ВАША ЗАДАЧА -
Перепишите часть материала, которая открывается строкой с «Where should I click to: Click the フェアリーピース» и закрывается строкой с «I will coord(143,25).». Обе строки и все запросы входят в неё, а к каждой координате в ответах прибавьте 73.

МАТЕРИАЛ ЗАДАЧИ -
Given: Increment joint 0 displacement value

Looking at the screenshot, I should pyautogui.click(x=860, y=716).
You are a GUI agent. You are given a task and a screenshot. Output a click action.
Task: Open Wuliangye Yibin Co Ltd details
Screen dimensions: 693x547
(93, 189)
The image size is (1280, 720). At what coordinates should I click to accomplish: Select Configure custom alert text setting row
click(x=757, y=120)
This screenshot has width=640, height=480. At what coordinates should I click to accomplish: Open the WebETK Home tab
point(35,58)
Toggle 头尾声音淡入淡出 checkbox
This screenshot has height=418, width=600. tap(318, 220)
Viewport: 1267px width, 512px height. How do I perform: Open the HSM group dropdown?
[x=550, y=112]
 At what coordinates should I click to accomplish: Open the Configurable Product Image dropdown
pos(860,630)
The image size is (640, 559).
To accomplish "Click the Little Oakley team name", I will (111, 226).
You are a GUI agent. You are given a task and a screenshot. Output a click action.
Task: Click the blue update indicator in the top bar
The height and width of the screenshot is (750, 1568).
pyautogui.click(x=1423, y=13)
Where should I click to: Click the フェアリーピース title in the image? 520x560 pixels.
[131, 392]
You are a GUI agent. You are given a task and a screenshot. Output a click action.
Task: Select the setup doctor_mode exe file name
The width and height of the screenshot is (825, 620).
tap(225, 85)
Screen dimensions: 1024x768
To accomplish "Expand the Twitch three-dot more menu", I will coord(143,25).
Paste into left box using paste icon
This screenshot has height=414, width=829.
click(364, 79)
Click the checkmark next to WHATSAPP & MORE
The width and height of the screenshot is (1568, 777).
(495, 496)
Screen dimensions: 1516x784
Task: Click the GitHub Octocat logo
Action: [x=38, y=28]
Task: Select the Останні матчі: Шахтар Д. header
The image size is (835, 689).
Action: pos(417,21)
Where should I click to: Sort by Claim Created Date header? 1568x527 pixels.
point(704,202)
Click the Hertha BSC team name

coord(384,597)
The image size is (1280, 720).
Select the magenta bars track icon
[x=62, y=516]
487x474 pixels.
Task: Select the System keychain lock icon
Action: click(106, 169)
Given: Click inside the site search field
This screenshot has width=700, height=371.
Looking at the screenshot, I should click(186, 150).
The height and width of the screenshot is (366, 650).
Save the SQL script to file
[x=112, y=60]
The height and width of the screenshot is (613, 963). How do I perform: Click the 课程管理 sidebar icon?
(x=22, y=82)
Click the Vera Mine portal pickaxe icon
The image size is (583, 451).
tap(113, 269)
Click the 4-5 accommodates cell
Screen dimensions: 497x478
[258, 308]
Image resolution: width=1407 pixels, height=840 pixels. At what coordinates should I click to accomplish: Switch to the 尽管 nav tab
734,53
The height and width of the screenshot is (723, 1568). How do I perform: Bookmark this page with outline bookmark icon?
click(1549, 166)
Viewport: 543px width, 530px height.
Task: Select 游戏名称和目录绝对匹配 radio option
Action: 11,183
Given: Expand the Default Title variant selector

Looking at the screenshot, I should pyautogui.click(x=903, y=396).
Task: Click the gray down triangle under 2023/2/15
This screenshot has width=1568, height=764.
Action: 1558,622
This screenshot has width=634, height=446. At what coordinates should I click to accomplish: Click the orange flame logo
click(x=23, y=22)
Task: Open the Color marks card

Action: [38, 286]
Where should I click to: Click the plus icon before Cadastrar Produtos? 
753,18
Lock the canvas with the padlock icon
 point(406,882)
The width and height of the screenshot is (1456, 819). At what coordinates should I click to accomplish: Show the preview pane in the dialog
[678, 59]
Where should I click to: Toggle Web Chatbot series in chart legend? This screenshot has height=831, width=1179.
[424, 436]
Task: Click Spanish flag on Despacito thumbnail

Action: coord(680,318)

ОТВЕТ НА ЗАДАЧУ -
Where should I click to: Click the フェアリーピース title in the image? 520x560 pixels.
[204, 465]
You are a GUI agent. You are given a task and a screenshot. Output a click action.
Task: Select the setup doctor_mode exe file name
The width and height of the screenshot is (825, 620).
tap(298, 158)
Screen dimensions: 1024x768
To accomplish "Expand the Twitch three-dot more menu", I will coord(216,98).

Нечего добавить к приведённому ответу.